API failing in Asia region
Incident Report for Livepeer Studio
Postmortem

Incident Report

Date: July 23rd, 2024

Time: 9:53 UTC

Resolved: 11:28 UTC

Incident Summary: At 9:53 UTC on July 23rd, 2024, a stream trigger alert was activated indicating that stream triggers had occurred but were not receiving responses, resulting in a timeout.

The issue was traced to an excessive amount of database load triggered by a specific customer's misconfiguration of their implementation.
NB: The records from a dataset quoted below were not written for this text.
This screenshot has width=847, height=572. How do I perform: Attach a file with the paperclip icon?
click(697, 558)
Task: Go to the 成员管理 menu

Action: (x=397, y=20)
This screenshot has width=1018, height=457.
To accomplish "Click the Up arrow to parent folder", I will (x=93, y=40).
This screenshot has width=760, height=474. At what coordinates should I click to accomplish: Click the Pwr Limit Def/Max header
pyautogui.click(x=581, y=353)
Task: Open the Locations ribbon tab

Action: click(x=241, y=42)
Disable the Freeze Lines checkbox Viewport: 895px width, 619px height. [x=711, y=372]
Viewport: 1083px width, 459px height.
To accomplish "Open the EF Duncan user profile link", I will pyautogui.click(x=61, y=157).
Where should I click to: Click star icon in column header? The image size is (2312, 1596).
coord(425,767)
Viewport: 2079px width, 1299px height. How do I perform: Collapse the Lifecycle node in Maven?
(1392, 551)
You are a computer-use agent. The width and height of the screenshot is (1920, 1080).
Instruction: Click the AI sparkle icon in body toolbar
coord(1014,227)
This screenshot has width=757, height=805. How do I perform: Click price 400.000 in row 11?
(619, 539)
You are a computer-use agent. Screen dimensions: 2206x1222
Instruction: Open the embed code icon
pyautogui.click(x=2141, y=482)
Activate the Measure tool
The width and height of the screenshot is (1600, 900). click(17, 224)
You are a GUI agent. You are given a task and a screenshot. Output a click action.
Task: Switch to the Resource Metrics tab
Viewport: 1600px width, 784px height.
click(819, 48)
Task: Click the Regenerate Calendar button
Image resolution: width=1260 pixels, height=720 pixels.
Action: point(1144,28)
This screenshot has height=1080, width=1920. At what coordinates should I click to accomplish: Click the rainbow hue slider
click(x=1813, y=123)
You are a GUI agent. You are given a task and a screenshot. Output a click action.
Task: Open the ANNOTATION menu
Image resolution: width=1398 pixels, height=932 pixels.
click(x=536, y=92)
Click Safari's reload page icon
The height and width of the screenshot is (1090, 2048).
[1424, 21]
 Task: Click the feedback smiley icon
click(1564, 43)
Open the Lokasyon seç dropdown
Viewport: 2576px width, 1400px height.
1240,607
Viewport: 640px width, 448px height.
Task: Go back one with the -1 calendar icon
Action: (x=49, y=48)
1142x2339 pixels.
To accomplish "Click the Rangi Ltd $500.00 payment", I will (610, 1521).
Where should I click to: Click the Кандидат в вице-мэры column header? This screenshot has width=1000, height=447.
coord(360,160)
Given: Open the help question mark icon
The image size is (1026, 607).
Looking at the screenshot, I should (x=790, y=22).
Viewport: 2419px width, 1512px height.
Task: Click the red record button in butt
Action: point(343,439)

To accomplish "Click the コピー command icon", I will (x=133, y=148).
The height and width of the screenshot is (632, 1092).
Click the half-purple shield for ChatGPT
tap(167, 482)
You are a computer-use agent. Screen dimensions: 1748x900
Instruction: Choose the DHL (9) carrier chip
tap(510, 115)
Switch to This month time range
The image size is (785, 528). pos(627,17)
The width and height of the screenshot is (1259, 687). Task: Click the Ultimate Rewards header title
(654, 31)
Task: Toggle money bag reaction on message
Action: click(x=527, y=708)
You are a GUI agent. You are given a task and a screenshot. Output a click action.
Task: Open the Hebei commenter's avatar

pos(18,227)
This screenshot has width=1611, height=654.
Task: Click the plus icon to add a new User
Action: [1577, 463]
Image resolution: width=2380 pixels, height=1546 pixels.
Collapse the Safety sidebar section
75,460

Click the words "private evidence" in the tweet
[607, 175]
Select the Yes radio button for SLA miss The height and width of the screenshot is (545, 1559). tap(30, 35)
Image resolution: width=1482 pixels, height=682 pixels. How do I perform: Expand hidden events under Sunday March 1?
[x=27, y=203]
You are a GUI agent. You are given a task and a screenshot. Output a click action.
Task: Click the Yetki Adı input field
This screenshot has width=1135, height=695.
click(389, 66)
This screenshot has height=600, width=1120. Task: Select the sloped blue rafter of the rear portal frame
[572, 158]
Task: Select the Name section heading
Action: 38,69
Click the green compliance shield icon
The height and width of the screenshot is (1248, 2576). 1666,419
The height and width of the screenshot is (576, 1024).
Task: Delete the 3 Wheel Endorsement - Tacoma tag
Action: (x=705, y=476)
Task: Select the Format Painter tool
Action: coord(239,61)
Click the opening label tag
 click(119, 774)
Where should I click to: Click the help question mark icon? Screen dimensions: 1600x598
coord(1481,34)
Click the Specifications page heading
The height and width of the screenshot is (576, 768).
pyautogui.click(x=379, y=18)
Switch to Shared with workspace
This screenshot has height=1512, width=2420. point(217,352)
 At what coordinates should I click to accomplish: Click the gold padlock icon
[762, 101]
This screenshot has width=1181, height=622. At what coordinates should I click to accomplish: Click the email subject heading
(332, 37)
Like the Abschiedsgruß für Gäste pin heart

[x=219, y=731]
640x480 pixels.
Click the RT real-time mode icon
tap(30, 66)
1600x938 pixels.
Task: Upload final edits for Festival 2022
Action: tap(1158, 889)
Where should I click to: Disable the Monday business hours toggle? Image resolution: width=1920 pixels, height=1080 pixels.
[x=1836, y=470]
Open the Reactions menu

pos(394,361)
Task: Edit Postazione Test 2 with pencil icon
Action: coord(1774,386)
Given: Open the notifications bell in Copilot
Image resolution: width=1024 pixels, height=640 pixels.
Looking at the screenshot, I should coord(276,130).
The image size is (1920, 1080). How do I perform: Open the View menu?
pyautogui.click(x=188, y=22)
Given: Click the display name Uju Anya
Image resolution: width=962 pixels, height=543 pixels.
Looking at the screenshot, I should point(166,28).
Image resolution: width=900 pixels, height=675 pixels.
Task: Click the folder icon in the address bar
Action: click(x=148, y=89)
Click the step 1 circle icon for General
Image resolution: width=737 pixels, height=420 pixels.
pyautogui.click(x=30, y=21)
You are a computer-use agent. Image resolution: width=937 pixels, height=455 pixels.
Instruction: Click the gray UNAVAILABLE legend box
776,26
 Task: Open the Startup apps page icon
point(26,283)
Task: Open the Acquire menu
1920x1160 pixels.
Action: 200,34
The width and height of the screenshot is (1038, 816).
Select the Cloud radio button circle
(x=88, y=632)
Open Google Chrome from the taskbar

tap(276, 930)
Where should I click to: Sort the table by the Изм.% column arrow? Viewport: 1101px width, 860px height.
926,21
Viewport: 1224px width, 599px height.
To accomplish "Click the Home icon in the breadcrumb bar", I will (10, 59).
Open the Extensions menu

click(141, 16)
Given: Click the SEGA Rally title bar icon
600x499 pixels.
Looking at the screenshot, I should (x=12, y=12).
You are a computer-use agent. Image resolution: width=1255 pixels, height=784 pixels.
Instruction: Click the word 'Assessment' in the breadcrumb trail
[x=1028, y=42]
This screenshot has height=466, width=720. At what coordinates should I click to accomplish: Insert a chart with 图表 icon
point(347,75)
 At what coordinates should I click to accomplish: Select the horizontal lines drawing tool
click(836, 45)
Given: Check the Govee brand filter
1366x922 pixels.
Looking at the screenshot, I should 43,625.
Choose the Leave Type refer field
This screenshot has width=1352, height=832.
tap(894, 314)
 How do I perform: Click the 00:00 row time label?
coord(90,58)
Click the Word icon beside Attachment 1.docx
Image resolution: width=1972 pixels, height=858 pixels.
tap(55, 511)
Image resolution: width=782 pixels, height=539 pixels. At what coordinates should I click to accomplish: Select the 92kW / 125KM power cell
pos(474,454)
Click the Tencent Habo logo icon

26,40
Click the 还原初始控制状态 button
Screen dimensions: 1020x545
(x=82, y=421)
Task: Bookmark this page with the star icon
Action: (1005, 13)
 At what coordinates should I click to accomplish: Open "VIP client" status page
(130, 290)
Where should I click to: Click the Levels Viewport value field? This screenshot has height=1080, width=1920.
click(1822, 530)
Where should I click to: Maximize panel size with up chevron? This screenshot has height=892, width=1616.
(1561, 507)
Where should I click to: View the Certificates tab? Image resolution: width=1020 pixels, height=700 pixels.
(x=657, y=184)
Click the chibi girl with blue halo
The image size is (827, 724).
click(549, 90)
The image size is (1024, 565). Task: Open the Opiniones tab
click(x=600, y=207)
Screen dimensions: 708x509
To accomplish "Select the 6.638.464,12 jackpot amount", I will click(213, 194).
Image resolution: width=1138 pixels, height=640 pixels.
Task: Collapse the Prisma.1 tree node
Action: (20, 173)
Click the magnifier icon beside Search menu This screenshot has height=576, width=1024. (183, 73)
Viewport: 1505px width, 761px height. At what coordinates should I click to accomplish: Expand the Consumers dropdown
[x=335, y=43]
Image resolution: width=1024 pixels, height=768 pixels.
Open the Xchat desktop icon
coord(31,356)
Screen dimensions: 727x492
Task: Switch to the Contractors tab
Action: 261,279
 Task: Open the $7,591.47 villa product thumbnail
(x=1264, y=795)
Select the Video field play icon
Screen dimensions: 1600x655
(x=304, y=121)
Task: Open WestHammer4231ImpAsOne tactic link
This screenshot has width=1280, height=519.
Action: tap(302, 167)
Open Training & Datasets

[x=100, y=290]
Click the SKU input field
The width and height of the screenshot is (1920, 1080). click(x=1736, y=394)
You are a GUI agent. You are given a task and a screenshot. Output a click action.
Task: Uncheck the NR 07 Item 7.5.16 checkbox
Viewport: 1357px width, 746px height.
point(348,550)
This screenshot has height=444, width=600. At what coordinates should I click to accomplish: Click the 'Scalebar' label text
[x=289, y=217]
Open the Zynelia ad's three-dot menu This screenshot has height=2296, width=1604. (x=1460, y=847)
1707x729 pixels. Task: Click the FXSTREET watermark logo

The incident was resolved at 11:28 UTC by rate-limiting the customer and then working with them to correct the issue.

Incident Details:

  1. Initial Alert:
* **Time**: 9:53 UTC
* **Event**: Stream trigger alert activated indicating no response from triggered streams, leading to a timeout.
  1. Investigation Findings:

    The incident was caused by the CPU regional database replica in Singapore getting pegged at 100% and consequently, nodes failing to connect to the database, which then caused issues with processing new playback requests.

  2. Mitigation Steps:

    After initially increasing our database capacity failed to handle the increased load, we tracked down the problematic queries as being driven by a specific customer. We brought in rate limiting for this customer and then restarted the database to cancel in-flight queries, which immediately resolved the issue.

Actions Taken:

  1. Restarted database replications in Singapore.
  2. Suspended streams causing rapid spikes.
  3. Analyzed stream and viewer behavior to identify patterns and prevent future occurrences.

Next Steps:

  1. Rate limiting by default: Make sure all API endpoints have per-customer rate limits
  2. Increase internal caching, including of errors: Avoid an exponential effect when an issue occurs
Posted Jul 25, 2024 - 13:34 UTC

Resolved
This incident has been resolved.
Posted Jul 23, 2024 - 11:28 UTC
Monitoring
A fix has been implemented and API error rates have dropped. We'll continue to monitor.
Posted Jul 23, 2024 - 11:09 UTC
Investigating
We are currently investigating the issue
Posted Jul 23, 2024 - 09:53 UTC
This incident affected: Livepeer Streaming API.